*DOCUMENT:*
═══
As for our family, we’ve enjoyed a modest happiness, sheltered from much harm, sleepy with blessings and hopeful with dreams. We’ve visited wide sandy beaches, rocky cliffs, fields full of sunflowers, mountains that scrape the sky. We have sung around campfires and feasted on turkey every Thanksgiving. We are no one special, except that by the grace of God, we are loved.
We are not special. We are loved.
There are in this wide country a great many people who tell a different story. Oh, their families, too, have high points and low, moments of love, moments of hate. Maybe they don’t expect breakfast most mornings, maybe they’ve never seen much beyond a boarded-up window. But people are people, dreamers and drifters, lovers and loved. We all laugh easy when we go to bed warm and full, when we wake up hopeful. We all come into the world wired for friendship and meaningful days.
It isn’t too hard to see where hate starts, where, if you were bent on it, you could rip a flag along fraying seams. Envy, mostly, pride, or thoughts of revenge, fulcrums that pivot us toward dark places. We all want justice for our enemies and mercy for ourselves. We all die a little with the death of a dream or a door slammed. It’s easier to be hard than tender. It’s certainly easier to hold a grudge than forgive. Sustain enough injuries, and scar tissue grows up, cording thick around our hearts, squeezing out grace.
A long enough drought and it only takes a spark to burn a million acres.
Our country is dry right now, really dry. Hearts are hard from hurts and words spark angry like flint striking stone. There is no logic than can forestall a forest fire. Only water, only love.
I pray for you. You scamper through dry woods, while clouds thick with static gather overhead.
What if?
What will come?
I want to immunize you against the taking sides, the never-ending, unforgiving duels. Capulets and Montagues fling arrows, bruised and outraged egos bristle back, cycles claim another generation.
But, love.
Here child, fill your bucket, pour it down over your own head. Fill it, fill it, let it run in streams around you, a circle of safety, damp with tears. Turn your anger into weeping, turn your eyes to heaven, turn your bruised and fragile cheek. Bend your sword into a shovel, dig up your unplowed ground, plant thickets of mercy.
Let justice roll down like mighty waters.
It is easier to despair some days than hope, easier to choose apathy than passion. And hope that lands in disappointment can risk your heart. The whisper, Where is God? becomes a scream. Your faith must be as strong as your ego is vulnerable.
I remember a poem I learned years ago, a word for the misery of our times. It’s “Dover Beach,” by Matthew Arnold, melancholy, wistful, the sound of losing faith. And yet he ends with hope—albeit a battered and a mournful one. You are yet too young to grasp these words, I think, but someday when your heart is low, maybe you will hear them. They are partly true.
═══
*DATASET EXCERPT:*
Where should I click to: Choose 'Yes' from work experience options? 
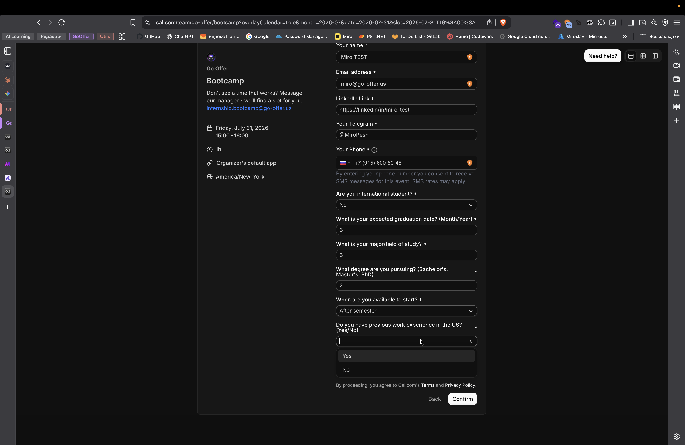(x=406, y=356)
═══
*PROBLEM A:*
Could you copy word for word everything in the passage about love and hate, from "Our country is" down to "static gather overhead."?
*PROBLEM B:*
What places does the passage about love and hate say the family has visited?

*OUTPUT A:*
Our country is dry right now, really dry. Hearts are hard from hurts and words spark angry like flint striking stone. There is no logic than can forestall a forest fire. Only water, only love.
I pray for you. You scamper through dry woods, while clouds thick with static gather overhead.

*OUTPUT B:*
- wide sandy beaches
- rocky cliffs
- fields full of sunflowers
- mountains that scrape the sky